Historically, the internal architecture of database management systems (DBMS) is predicated on the storage of data in heavily-encoded disk blocks and the use of an in-memory buffer pool as a cache. The expense of managing disk-resident data has fostered a new class of high-performance DBMSs that store the entire database in main memory. The fundamental problem with these systems, however, is that their improved performance is only achievable when the database is smaller than the amount of physical memory available in the system.

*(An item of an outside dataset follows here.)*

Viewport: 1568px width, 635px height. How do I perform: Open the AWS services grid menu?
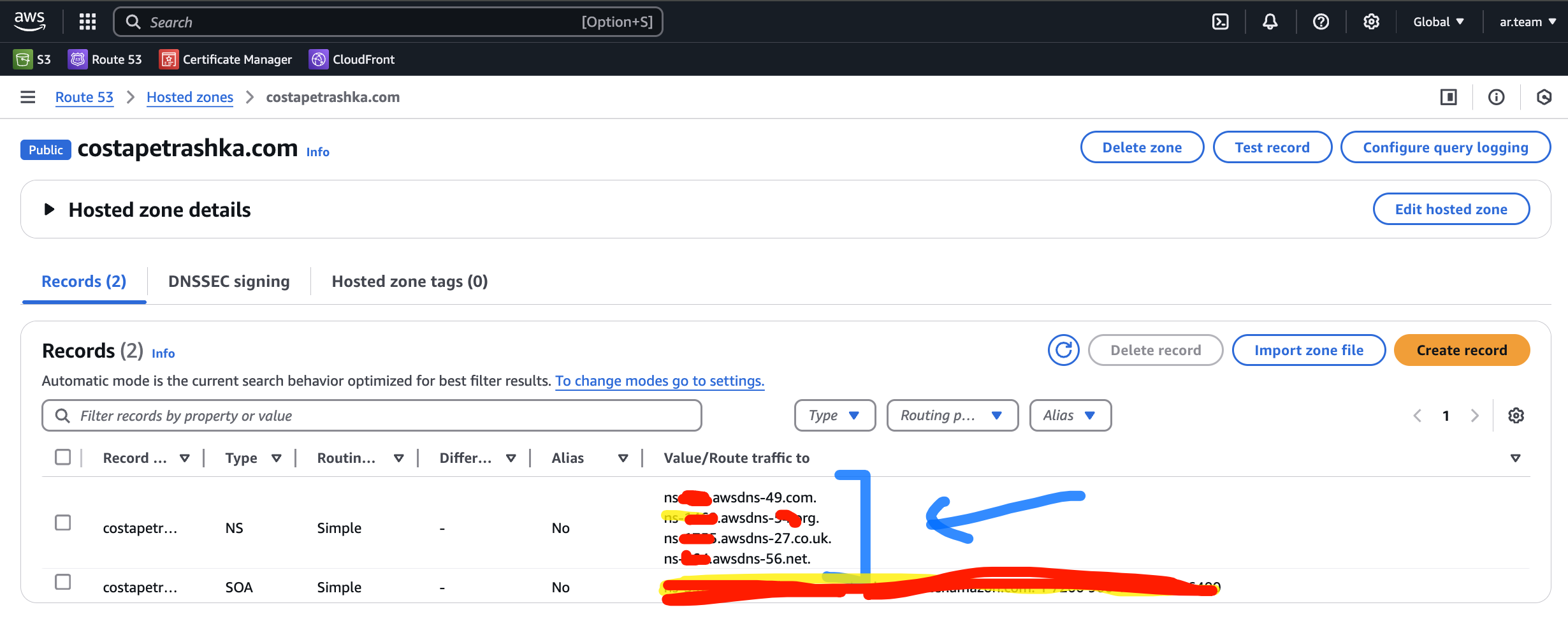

In this talk, I will present a new DBMS architecture, called "anti-caching," that reverses the traditional hierarchy of disk-oriented systems to overcome this limitation. With an anti-caching system, all data initially resides in memory, and when memory is exhausted, the least-recently accessed records are collected and written to disk. We have implemented a prototype of our anti-caching proposal in the H-Store DBMS and compared it to a well-tuned disk-based DBMS optionally fronted by a distributed main memory cache. Our experiments show that as the size of the database increases, the anti-caching DBMS maintains a significant performance advantage over the disk-based systems. Based on these results, we contend that our anti-caching architecture is preferable over traditional, disk-oriented systems for any front-end application.
Andy Pavlo is an Assistant professor in the Computer Science department at Carnegie Mellon University. His research interest is on database management systems. He also used to raise clams.